Aydın Doğan’a gelince. Aydın Doğan bana kalırsa sözüne en son güvenilecek insanlardan biri. Siz imar izni 43 bin m2 olan yeri sadece 255 bin dolara alacaksınız. Ondan sonra bunu bilmem kaç m2′ye çıkartmak isteyeceksiniz. Bunun anlamı nedir? Düşünün ben bir arazi satıcısıyım, arazime imar izni en fazla 2 kat veriliyor. Ben de buna göre düşünüp ederini 200 milyar koyup satıyorum. Alan adamın bunun için imar iznini tamamen hukuksal olmayan bir şekilde 12 kata çıkardığını düşünün. Bunun bana kaybı yaklaşık 1 trilyondur. Aynı şekilde eğer Aydın Doğan bu izni alabilseydi, Emekli Sandığı, tam 1.250 milyar dolar zarar edecekti. Yani milletimiz tam 1.250 milyar dolar zarar edecekti. Bu ne ahlaka, ne sosyal-devlet’e(ki gerçi biz değiliz zaten) uyan bir davranış. Bunu geçiyorum, Tayyip Erdoğan’ın Ertuğrul Özkök hakkında söylediklerine tamamen katılıyorum. Hürriyet gazetesi Doğan’ın nasıl isterse öyle şekillendirdiği insanları yönlendirme aracından başka hiçbir şey değildir.

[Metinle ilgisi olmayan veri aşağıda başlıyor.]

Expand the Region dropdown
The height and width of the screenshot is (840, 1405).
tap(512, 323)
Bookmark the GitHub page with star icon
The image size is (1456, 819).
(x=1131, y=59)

Sonuç olarak kazananı öngörülemeyecek bir savaşla karşı karşıyayız fakat ben söyleyeyim ikisi de birbirlerine ne kadar zarar verdiklerini düşünüp tekrar masaya oturabilirler. Aksi halde, Tayyip Erdoğan bu Deniz Feneri mevzusunda suçlu olsa, böyle stratejik bir hata yapmazdı. Aynı şekilde Doğan’ın elindeki bilgilerin çok önemli olduğunu düşünse bu oyuna girmezdi. Hatta bu durumu Pokerle açıklamak çok daha kolay olacak gibi. Poker de blöf ve arttırmak diye iki kavram vardır; Erdoğan, Doğan’ın blöfünü yemediği gibi üstüne de bir hayli arttırdı. Gördüğüm kadarıyla Doğan da çekilip, “oyun içinde arttırdığı paraları” kaybetmektense Erdoğan’ın arttırdığını da arttırdı. Bunun karşılıklı arttırmalarla nereye kadar gidebileceğine hep beraber şahit olacağız. En sonunda kartlar açılacak ve kimin kazanacağını göreceğiz.